• **Try it**
The reply should consist of the full listing, written out exactly.

• **Data under study**
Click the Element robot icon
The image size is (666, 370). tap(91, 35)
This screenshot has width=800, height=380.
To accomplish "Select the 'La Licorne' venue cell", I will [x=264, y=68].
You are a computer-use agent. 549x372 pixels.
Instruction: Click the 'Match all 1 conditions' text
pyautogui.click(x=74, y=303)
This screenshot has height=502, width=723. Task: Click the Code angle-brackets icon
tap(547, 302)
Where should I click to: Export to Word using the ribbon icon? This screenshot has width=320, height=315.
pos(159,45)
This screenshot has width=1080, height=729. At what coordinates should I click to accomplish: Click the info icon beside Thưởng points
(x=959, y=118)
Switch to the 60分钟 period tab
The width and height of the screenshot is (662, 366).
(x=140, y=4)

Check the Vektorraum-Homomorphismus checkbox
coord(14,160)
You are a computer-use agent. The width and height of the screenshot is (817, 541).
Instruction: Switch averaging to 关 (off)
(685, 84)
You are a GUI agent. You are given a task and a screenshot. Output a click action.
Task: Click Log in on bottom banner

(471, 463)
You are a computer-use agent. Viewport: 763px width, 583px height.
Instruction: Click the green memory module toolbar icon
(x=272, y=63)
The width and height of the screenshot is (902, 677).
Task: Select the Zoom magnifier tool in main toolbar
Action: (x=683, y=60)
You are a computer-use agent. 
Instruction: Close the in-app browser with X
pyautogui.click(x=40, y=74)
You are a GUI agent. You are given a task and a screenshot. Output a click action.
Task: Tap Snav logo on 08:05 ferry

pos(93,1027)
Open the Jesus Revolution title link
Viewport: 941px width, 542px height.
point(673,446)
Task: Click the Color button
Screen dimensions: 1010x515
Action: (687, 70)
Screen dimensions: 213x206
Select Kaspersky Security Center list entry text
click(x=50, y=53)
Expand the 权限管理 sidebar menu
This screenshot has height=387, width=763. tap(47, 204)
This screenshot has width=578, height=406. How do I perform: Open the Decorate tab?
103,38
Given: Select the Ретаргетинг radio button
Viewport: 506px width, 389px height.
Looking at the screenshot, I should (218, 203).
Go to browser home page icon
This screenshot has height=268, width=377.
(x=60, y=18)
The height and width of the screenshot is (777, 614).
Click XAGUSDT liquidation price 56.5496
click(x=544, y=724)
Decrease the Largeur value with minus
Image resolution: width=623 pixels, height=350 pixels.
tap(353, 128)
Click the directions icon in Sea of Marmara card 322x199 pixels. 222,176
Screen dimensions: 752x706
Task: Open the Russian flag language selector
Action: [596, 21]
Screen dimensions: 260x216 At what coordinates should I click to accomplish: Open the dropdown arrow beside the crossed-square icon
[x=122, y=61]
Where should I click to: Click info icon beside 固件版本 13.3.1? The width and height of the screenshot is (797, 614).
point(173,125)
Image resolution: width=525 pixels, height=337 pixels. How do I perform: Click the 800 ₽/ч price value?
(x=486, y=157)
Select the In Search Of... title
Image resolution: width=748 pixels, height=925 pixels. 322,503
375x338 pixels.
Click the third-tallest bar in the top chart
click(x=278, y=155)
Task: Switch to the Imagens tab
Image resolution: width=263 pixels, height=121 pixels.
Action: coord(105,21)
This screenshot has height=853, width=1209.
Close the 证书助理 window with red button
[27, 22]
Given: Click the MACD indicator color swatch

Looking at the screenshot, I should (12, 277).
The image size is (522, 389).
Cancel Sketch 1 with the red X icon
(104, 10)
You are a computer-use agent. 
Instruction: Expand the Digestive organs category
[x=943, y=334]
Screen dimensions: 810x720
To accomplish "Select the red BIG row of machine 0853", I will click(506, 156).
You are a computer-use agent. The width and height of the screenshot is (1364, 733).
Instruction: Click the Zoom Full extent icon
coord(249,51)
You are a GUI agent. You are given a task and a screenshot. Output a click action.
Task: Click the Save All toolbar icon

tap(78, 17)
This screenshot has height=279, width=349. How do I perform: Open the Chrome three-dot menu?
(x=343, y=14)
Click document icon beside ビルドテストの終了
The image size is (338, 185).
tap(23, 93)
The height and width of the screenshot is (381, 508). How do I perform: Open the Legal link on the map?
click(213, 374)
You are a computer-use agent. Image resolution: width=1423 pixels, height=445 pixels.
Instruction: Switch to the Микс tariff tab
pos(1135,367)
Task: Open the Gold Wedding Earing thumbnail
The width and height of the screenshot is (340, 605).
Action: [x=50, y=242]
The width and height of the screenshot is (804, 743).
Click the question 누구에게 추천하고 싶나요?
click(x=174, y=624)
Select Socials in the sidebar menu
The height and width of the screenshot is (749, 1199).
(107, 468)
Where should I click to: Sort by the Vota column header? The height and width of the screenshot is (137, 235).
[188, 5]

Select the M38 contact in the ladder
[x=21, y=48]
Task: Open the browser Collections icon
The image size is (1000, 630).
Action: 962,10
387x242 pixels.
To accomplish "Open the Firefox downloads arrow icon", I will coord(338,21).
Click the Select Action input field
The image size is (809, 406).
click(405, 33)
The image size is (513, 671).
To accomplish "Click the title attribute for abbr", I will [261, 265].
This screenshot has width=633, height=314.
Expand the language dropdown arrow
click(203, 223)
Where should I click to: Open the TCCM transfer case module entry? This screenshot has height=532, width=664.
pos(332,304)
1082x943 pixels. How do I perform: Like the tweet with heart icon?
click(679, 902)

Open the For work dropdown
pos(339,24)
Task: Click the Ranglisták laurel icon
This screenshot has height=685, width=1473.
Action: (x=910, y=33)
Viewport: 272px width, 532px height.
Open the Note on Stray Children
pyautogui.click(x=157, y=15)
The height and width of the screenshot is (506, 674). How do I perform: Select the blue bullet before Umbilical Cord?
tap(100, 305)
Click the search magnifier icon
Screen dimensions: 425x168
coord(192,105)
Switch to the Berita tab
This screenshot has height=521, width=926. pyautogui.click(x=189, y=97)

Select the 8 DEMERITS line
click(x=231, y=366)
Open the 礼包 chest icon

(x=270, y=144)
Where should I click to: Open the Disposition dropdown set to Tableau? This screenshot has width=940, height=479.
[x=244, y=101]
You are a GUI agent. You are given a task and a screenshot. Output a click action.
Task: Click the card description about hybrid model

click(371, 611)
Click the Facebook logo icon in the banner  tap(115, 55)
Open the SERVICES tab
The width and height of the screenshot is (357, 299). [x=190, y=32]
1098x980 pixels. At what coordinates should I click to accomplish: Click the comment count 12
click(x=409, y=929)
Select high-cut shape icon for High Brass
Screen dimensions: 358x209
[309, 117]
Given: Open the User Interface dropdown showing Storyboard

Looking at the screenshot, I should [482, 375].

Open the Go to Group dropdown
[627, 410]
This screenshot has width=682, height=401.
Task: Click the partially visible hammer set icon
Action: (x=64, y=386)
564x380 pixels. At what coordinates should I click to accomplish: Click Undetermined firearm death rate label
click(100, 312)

• **Response to this exercise**
Click the Element robot icon
The image size is (666, 370). tap(91, 35)
This screenshot has width=800, height=380.
To accomplish "Select the 'La Licorne' venue cell", I will [x=264, y=68].
You are a computer-use agent. 549x372 pixels.
Instruction: Click the 'Match all 1 conditions' text
pyautogui.click(x=74, y=303)
This screenshot has height=502, width=723. Task: Click the Code angle-brackets icon
tap(547, 302)
Where should I click to: Export to Word using the ribbon icon? This screenshot has width=320, height=315.
pos(159,45)
This screenshot has width=1080, height=729. At what coordinates should I click to accomplish: Click the info icon beside Thưởng points
(x=959, y=118)
Switch to the 60分钟 period tab
The width and height of the screenshot is (662, 366).
(x=140, y=4)

Check the Vektorraum-Homomorphismus checkbox
coord(14,160)
You are a computer-use agent. The width and height of the screenshot is (817, 541).
Instruction: Switch averaging to 关 (off)
(685, 84)
You are a GUI agent. You are given a task and a screenshot. Output a click action.
Task: Click Log in on bottom banner

(471, 463)
You are a computer-use agent. Viewport: 763px width, 583px height.
Instruction: Click the green memory module toolbar icon
(x=272, y=63)
The width and height of the screenshot is (902, 677).
Task: Select the Zoom magnifier tool in main toolbar
Action: (x=683, y=60)
You are a computer-use agent. 
Instruction: Close the in-app browser with X
pyautogui.click(x=40, y=74)
You are a GUI agent. You are given a task and a screenshot. Output a click action.
Task: Tap Snav logo on 08:05 ferry

pos(93,1027)
Open the Jesus Revolution title link
Viewport: 941px width, 542px height.
point(673,446)
Task: Click the Color button
Screen dimensions: 1010x515
Action: (687, 70)
Screen dimensions: 213x206
Select Kaspersky Security Center list entry text
click(x=50, y=53)
Expand the 权限管理 sidebar menu
This screenshot has height=387, width=763. tap(47, 204)
This screenshot has width=578, height=406. How do I perform: Open the Decorate tab?
103,38
Given: Select the Ретаргетинг radio button
Viewport: 506px width, 389px height.
Looking at the screenshot, I should (218, 203).
Go to browser home page icon
This screenshot has height=268, width=377.
(x=60, y=18)
The height and width of the screenshot is (777, 614).
Click XAGUSDT liquidation price 56.5496
click(x=544, y=724)
Decrease the Largeur value with minus
Image resolution: width=623 pixels, height=350 pixels.
tap(353, 128)
Click the directions icon in Sea of Marmara card 322x199 pixels. 222,176
Screen dimensions: 752x706
Task: Open the Russian flag language selector
Action: [596, 21]
Screen dimensions: 260x216 At what coordinates should I click to accomplish: Open the dropdown arrow beside the crossed-square icon
[x=122, y=61]
Where should I click to: Click info icon beside 固件版本 13.3.1? The width and height of the screenshot is (797, 614).
point(173,125)
Image resolution: width=525 pixels, height=337 pixels. How do I perform: Click the 800 ₽/ч price value?
(x=486, y=157)
Select the In Search Of... title
Image resolution: width=748 pixels, height=925 pixels. 322,503
375x338 pixels.
Click the third-tallest bar in the top chart
click(x=278, y=155)
Task: Switch to the Imagens tab
Image resolution: width=263 pixels, height=121 pixels.
Action: coord(105,21)
This screenshot has height=853, width=1209.
Close the 证书助理 window with red button
[27, 22]
Given: Click the MACD indicator color swatch

Looking at the screenshot, I should (12, 277).
The image size is (522, 389).
Cancel Sketch 1 with the red X icon
(104, 10)
You are a computer-use agent. 
Instruction: Expand the Digestive organs category
[x=943, y=334]
Screen dimensions: 810x720
To accomplish "Select the red BIG row of machine 0853", I will click(506, 156).
You are a computer-use agent. The width and height of the screenshot is (1364, 733).
Instruction: Click the Zoom Full extent icon
coord(249,51)
You are a GUI agent. You are given a task and a screenshot. Output a click action.
Task: Click the Save All toolbar icon

tap(78, 17)
This screenshot has height=279, width=349. How do I perform: Open the Chrome three-dot menu?
(x=343, y=14)
Click document icon beside ビルドテストの終了
The image size is (338, 185).
tap(23, 93)
The height and width of the screenshot is (381, 508). How do I perform: Open the Legal link on the map?
click(213, 374)
You are a computer-use agent. Image resolution: width=1423 pixels, height=445 pixels.
Instruction: Switch to the Микс tariff tab
pos(1135,367)
Task: Open the Gold Wedding Earing thumbnail
The width and height of the screenshot is (340, 605).
Action: [x=50, y=242]
The width and height of the screenshot is (804, 743).
Click the question 누구에게 추천하고 싶나요?
click(x=174, y=624)
Select Socials in the sidebar menu
The height and width of the screenshot is (749, 1199).
(107, 468)
Where should I click to: Sort by the Vota column header? The height and width of the screenshot is (137, 235).
[188, 5]

Select the M38 contact in the ladder
[x=21, y=48]
Task: Open the browser Collections icon
The image size is (1000, 630).
Action: 962,10
387x242 pixels.
To accomplish "Open the Firefox downloads arrow icon", I will coord(338,21).
Click the Select Action input field
The image size is (809, 406).
click(405, 33)
The image size is (513, 671).
To accomplish "Click the title attribute for abbr", I will [261, 265].
This screenshot has width=633, height=314.
Expand the language dropdown arrow
click(203, 223)
Where should I click to: Open the TCCM transfer case module entry? This screenshot has height=532, width=664.
pos(332,304)
1082x943 pixels. How do I perform: Like the tweet with heart icon?
click(679, 902)

Open the For work dropdown
pos(339,24)
Task: Click the Ranglisták laurel icon
This screenshot has height=685, width=1473.
Action: (x=910, y=33)
Viewport: 272px width, 532px height.
Open the Note on Stray Children
pyautogui.click(x=157, y=15)
The height and width of the screenshot is (506, 674). How do I perform: Select the blue bullet before Umbilical Cord?
tap(100, 305)
Click the search magnifier icon
Screen dimensions: 425x168
coord(192,105)
Switch to the Berita tab
This screenshot has height=521, width=926. pyautogui.click(x=189, y=97)

Select the 8 DEMERITS line
click(x=231, y=366)
Open the 礼包 chest icon

(x=270, y=144)
Where should I click to: Open the Disposition dropdown set to Tableau? This screenshot has width=940, height=479.
[x=244, y=101]
You are a GUI agent. You are given a task and a screenshot. Output a click action.
Task: Click the card description about hybrid model

click(371, 611)
Click the Facebook logo icon in the banner  tap(115, 55)
Open the SERVICES tab
The width and height of the screenshot is (357, 299). [x=190, y=32]
1098x980 pixels. At what coordinates should I click to accomplish: Click the comment count 12
click(x=409, y=929)
Select high-cut shape icon for High Brass
Screen dimensions: 358x209
[309, 117]
Given: Open the User Interface dropdown showing Storyboard

Looking at the screenshot, I should [482, 375].

Open the Go to Group dropdown
[627, 410]
This screenshot has width=682, height=401.
Task: Click the partially visible hammer set icon
Action: (x=64, y=386)
564x380 pixels. At what coordinates should I click to accomplish: Click Undetermined firearm death rate label
click(100, 312)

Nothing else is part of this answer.